From ae31a6a760dc36ec984e93a4eab1acd344e59846 Mon Sep 17 00:00:00 2001
From: paboyle <paboyle@ph.ed.ac.uk>
Date: Tue, 13 Feb 2018 02:11:37 +0000
Subject: [PATCH 12/17] Move deflate to right class

---
 .../iterative/ImplicitlyRestartedLanczos.h          | 13 +++++++------
 1 file changed, 7 insertions(+), 6 deletions(-)
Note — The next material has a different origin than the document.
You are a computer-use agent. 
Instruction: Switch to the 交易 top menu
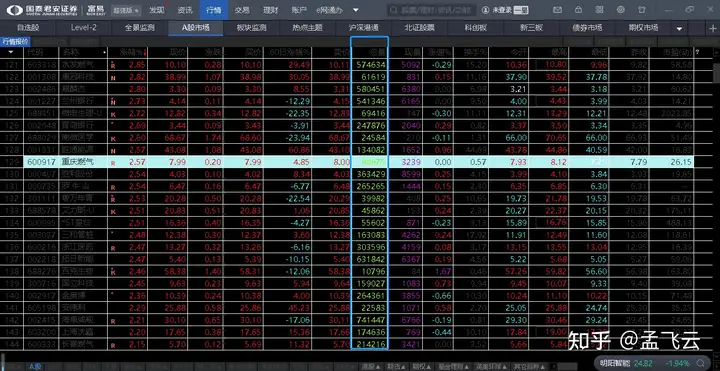point(242,10)
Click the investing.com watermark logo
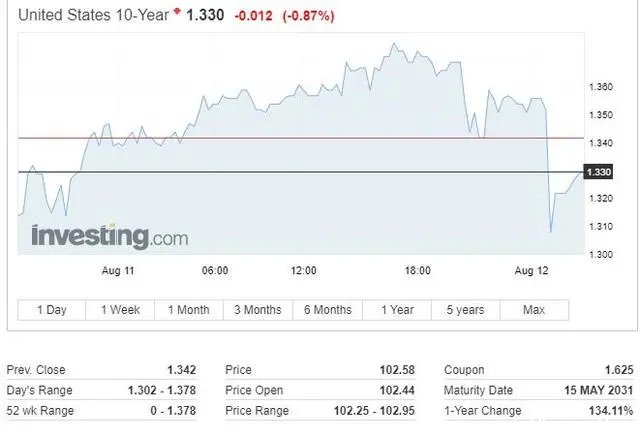 click(110, 236)
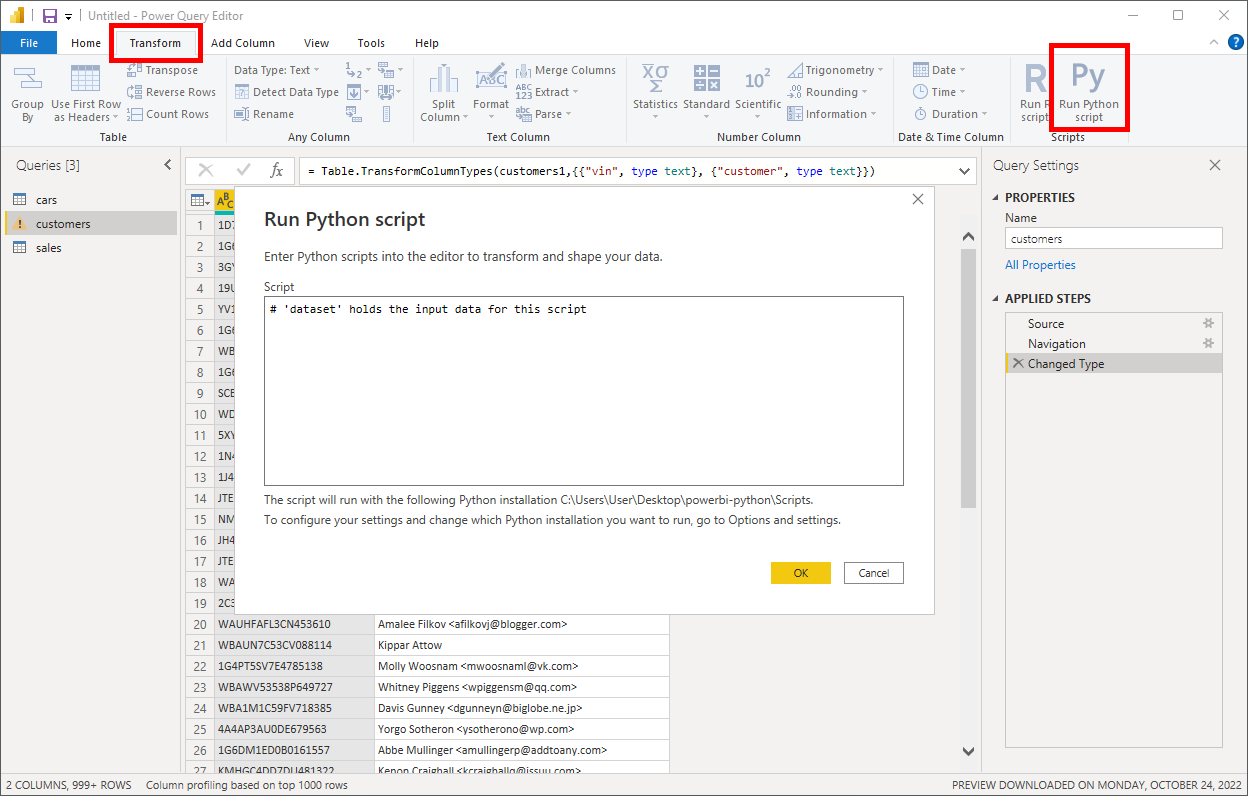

diff --git a/lib/algorithms/iterative/ImplicitlyRestartedLanczos.h b/lib/algorithms/iterative/ImplicitlyRestartedLanczos.h
index b4fca33a..7d5a1889 100644
--- a/lib/algorithms/iterative/ImplicitlyRestartedLanczos.h
+++ b/lib/algorithms/iterative/ImplicitlyRestartedLanczos.h
@@ -182,12 +182,6 @@ template<class Field> class ImplicitlyRestartedLanczosHermOpTester  : public Imp
 {
  public:
 
-  static void Deflate(const std::vector<Field> &_v,
-		      const std::vector<RealD>& eval,
-		      const Field& src_orig,Field& result) {
-    basisDeflate(_v,eval,src_orig,result);
-  }
-
   LinearFunction<Field>       &_HermOp;
   ImplicitlyRestartedLanczosHermOpTester(LinearFunction<Field> &HermOp) : _HermOp(HermOp)  {  };
   int ReconstructEval(int j,RealD resid,Field &B, RealD &eval,RealD evalMaxApprox)
@@ -250,6 +244,13 @@ class ImplicitlyRestartedLanczos {
   /////////////////////////
   
 public:       
+
+  static void Deflate(const std::vector<Field> &_v,
+		      const std::vector<RealD>& eval,
+		      const Field& src_orig,Field& result) {
+    basisDeflate(_v,eval,src_orig,result);
+  }
+
   //////////////////////////////////////////////////////////////////
   // PAB:
   //////////////////////////////////////////////////////////////////

From c96483e3bd559ab4a20c12102534c37447179b4c Mon Sep 17 00:00:00 2001
From: paboyle <paboyle@ph.ed.ac.uk>
Date: Tue, 13 Feb 2018 11:39:07 +0000
Subject: [PATCH 13/17] Whitespace only change

---
 lib/algorithms/iterative/LocalCoherenceLanczos.h | 2 ++
 1 file changed, 2 insertions(+)

diff --git a/lib/algorithms/iterative/LocalCoherenceLanczos.h b/lib/algorithms/iterative/LocalCoherenceLanczos.h
index c530a572..4c05f4c7 100644
--- a/lib/algorithms/iterative/LocalCoherenceLanczos.h
+++ b/lib/algorithms/iterative/LocalCoherenceLanczos.h
@@ -28,7 +28,9 @@ Author: paboyle <paboyle@ph.ed.ac.uk>
     /*  END LEGAL */
 #ifndef GRID_LOCAL_COHERENCE_IRL_H
 #define GRID_LOCAL_COHERENCE_IRL_H
+
 namespace Grid { 
+
 struct LanczosParams : Serializable {
  public:
   GRID_SERIALIZABLE_CLASS_MEMBERS(LanczosParams,

From e30a80a2340275774e464b5ce7b328f0ece84b44 Mon Sep 17 00:00:00 2001
From: Christopher Kelly <ckelly@phys.columbia.edu>
Date: Thu, 15 Feb 2018 17:13:36 +0000
Subject: [PATCH 14/17] Relaxed constraints on MPI thread mode when not using
 multiple comms threads

---
 lib/communicator/Communicator_mpi3.cc | 5 ++++-
 1 file changed, 4 insertions(+), 1 deletion(-)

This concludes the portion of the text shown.